L’Associazione Artisti Bresciani dedica una msotra all’artista bresciano nella sede dell’AAB in vicolo delle Stelle 4 a Brescia, del titolo: Le Rond Opere 2015 – 2017 curata da Ilaria Bignotti e Paolo Bolpagni. La mostra a ingresso libero sarà aperta al pubblico sino al 7 febbraio.

Giovanni Lamberti, in arte Le Rond, propone le sue opere di recente creazione (2015 – 2017) in cui utilizza una forma espressiva e una modalità espositiva che presentano un’arte geometrico-combinatoria, un linguaggio costruttivo basato sull’assemblaggio di forme essenziali e colori primari, soluzioni di vere e proprie macchine espositive.

Per Paolo Bolpagni, l’altro curatore della mostra “Giovanni Lamberti appartiene al novero di quegli artisti che tentano di conciliare gli opposti.
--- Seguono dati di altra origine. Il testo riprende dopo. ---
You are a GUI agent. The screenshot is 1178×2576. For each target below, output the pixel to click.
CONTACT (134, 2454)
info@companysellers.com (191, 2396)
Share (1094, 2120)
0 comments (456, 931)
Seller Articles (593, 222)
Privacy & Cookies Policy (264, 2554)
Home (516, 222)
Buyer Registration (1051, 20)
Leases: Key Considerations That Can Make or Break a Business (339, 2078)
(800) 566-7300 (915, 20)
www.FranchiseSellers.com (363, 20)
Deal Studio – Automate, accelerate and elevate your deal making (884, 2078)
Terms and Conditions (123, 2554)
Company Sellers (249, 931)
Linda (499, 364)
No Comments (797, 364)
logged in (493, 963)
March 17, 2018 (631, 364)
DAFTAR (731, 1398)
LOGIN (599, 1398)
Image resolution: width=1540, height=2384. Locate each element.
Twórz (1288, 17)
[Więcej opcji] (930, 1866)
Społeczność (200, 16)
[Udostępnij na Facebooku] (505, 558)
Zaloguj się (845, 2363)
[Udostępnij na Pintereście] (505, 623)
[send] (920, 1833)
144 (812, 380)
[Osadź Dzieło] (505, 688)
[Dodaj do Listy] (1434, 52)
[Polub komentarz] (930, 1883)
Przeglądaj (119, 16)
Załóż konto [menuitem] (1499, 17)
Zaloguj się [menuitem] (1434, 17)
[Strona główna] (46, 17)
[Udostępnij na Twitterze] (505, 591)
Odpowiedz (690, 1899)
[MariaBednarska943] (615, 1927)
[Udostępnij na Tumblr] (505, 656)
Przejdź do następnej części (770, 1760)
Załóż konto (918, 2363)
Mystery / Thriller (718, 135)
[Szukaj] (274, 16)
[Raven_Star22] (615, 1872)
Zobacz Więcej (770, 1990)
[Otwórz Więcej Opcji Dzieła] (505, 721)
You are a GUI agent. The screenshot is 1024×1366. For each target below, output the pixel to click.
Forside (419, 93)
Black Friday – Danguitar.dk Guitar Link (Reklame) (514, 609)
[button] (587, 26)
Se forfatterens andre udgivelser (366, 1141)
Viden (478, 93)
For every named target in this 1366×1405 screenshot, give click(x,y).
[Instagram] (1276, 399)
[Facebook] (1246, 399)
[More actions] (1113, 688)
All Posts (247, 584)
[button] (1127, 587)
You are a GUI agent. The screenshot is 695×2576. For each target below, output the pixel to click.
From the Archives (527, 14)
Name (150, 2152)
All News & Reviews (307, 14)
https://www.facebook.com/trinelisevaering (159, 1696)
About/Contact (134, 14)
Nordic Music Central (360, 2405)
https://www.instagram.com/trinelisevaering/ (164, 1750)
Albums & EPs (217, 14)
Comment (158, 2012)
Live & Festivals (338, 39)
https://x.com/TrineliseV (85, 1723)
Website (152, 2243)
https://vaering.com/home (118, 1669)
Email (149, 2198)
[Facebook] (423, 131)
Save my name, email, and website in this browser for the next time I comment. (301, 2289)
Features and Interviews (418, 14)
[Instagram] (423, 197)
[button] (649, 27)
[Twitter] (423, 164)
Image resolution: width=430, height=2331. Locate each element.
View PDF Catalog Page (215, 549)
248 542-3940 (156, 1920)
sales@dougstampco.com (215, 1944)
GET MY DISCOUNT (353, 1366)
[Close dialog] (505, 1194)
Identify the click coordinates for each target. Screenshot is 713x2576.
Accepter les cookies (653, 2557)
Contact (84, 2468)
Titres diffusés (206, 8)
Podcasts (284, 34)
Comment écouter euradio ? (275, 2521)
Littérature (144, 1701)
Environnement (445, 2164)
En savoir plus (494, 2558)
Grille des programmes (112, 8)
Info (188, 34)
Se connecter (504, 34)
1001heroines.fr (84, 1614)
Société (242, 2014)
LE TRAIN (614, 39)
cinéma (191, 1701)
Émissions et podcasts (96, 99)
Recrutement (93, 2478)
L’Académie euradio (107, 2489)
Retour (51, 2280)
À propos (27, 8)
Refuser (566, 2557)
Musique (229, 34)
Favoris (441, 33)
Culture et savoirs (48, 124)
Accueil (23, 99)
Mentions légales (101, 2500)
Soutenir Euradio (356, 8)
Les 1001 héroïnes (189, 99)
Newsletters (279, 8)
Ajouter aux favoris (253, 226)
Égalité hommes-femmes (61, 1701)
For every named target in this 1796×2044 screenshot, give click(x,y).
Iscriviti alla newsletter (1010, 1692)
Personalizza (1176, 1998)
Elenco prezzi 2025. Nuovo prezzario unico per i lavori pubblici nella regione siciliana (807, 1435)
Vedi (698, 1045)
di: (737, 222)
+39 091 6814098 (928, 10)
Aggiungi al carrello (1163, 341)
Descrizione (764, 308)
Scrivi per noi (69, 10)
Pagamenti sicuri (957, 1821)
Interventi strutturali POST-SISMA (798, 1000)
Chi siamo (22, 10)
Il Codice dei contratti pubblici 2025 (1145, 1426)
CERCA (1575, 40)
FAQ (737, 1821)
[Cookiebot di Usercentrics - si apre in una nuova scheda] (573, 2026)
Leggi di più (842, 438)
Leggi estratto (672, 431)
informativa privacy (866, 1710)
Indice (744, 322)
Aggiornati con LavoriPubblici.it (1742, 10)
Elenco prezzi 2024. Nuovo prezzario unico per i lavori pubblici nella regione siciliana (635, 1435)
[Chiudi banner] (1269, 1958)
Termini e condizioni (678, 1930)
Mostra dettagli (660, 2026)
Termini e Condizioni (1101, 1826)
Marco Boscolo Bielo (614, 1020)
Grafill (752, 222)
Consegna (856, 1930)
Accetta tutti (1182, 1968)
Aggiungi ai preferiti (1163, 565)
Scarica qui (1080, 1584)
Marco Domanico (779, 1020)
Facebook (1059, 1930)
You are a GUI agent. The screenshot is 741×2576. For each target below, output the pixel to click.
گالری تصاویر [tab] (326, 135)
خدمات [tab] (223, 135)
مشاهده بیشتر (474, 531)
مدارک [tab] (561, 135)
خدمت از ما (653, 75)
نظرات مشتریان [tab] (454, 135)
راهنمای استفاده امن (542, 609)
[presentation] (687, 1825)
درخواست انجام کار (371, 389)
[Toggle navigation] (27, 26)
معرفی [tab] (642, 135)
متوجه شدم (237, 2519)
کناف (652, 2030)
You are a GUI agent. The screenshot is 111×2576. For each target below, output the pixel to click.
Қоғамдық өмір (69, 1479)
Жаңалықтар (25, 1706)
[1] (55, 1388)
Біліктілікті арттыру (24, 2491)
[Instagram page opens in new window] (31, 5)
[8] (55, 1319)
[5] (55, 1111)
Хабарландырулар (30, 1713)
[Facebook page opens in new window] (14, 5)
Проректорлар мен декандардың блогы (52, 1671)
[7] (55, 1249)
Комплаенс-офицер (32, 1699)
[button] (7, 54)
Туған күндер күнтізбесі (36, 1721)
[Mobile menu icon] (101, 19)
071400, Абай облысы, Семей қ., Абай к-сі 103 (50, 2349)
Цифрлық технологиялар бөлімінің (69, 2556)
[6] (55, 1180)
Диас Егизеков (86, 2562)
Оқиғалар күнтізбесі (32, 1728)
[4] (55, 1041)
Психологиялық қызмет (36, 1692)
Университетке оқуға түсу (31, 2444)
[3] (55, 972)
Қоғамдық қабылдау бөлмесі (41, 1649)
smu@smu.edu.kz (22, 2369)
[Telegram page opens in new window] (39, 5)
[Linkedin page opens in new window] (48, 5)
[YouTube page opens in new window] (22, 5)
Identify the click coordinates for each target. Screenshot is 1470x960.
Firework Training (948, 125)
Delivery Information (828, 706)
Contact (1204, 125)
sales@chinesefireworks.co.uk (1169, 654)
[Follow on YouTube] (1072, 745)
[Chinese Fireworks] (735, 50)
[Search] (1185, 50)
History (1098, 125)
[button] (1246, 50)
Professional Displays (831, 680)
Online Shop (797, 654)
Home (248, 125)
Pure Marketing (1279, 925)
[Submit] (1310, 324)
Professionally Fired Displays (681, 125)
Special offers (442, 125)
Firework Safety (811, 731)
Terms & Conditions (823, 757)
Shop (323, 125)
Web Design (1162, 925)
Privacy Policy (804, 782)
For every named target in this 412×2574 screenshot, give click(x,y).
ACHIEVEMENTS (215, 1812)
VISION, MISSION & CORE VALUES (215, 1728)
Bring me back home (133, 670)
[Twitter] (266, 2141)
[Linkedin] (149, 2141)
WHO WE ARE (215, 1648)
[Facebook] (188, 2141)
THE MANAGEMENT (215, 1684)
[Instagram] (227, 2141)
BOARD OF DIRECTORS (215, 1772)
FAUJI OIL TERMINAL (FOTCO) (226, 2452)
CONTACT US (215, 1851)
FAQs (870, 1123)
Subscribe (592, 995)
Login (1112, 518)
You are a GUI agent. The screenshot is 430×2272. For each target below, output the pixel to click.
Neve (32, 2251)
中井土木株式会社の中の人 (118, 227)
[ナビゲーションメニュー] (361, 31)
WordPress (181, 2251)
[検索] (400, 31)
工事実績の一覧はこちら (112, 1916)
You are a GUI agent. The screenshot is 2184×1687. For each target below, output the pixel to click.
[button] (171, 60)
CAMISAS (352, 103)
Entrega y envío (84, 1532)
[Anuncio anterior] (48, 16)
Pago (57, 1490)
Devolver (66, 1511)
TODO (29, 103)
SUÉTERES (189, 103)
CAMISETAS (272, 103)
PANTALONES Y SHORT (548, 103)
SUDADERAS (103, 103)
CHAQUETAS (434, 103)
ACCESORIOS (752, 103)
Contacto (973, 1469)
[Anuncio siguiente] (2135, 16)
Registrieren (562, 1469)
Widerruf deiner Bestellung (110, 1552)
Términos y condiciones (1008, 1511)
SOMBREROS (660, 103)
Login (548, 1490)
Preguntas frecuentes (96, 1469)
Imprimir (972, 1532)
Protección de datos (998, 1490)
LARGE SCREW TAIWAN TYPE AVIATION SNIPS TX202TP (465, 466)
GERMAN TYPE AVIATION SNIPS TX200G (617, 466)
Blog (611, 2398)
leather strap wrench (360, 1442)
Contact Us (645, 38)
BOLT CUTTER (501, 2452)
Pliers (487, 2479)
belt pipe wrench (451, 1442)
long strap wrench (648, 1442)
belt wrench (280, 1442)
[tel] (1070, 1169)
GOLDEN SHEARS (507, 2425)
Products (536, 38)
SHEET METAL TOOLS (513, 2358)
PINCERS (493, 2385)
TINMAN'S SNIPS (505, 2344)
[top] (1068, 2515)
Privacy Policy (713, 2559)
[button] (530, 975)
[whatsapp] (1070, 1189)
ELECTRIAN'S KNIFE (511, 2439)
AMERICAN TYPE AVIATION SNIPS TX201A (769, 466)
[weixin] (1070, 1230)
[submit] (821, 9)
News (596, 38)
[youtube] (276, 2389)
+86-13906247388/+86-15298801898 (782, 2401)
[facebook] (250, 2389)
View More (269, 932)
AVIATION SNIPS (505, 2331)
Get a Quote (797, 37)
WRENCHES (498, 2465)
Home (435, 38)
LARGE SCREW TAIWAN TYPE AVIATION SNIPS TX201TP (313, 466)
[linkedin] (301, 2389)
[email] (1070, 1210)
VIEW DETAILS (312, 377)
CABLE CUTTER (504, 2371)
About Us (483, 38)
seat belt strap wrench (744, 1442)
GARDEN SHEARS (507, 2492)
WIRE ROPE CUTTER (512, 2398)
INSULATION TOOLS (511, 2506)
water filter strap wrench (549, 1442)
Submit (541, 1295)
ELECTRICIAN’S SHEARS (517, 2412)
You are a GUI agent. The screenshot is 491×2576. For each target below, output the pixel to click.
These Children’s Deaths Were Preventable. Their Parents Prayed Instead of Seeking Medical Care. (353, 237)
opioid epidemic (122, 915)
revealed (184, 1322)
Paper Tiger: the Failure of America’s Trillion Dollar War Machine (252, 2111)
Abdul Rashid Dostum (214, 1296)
L’evoluzione della sua produzione ha conosciuto, negli ultimi venticinque anni, una varietà di esiti rimarchevole”.

Giovanni Lamberti, in arte Le Rond, è nato a Roncadelle (Brescia) il 2 febbraio 1953, ed è laureato in economia. Nelle sue opere, spesso definibili come “pitto-sculture”, utilizza resine, acrilici, PVC, polistirene, legno, tela, alluminio, ferro, acciaio, quarzo, latta, radiatori riciclati, scarti di tornitura, sferette di piombo, pellicole fotografiche. L’atteggiamento creativo lo porta a uno sperimentalismo totale e a una continua ricerca di tecniche e materiali diversi, anche su strutture di rilevanti dimensioni. Il tutto, però, coniugato con un rigore compositivo basato spesso su geometrie calibrate e armonie dinamiche.

Numerose sono le mostre, personali e collettive, e le fiere d’arte contemporanea cui Lamberti ha preso parte, sia in Italia sia all’estero (Spagna, Francia, Belgio, Germania, Turchia). Saggi, articoli, cataloghi e varie pubblicazioni sono state dedicate al suo lavoro, che ha guadagnato molti riconoscimenti e consensi di critica e di pubblico. Opere di Le Rond sono presenti ed esposte in collezioni private e pubbliche.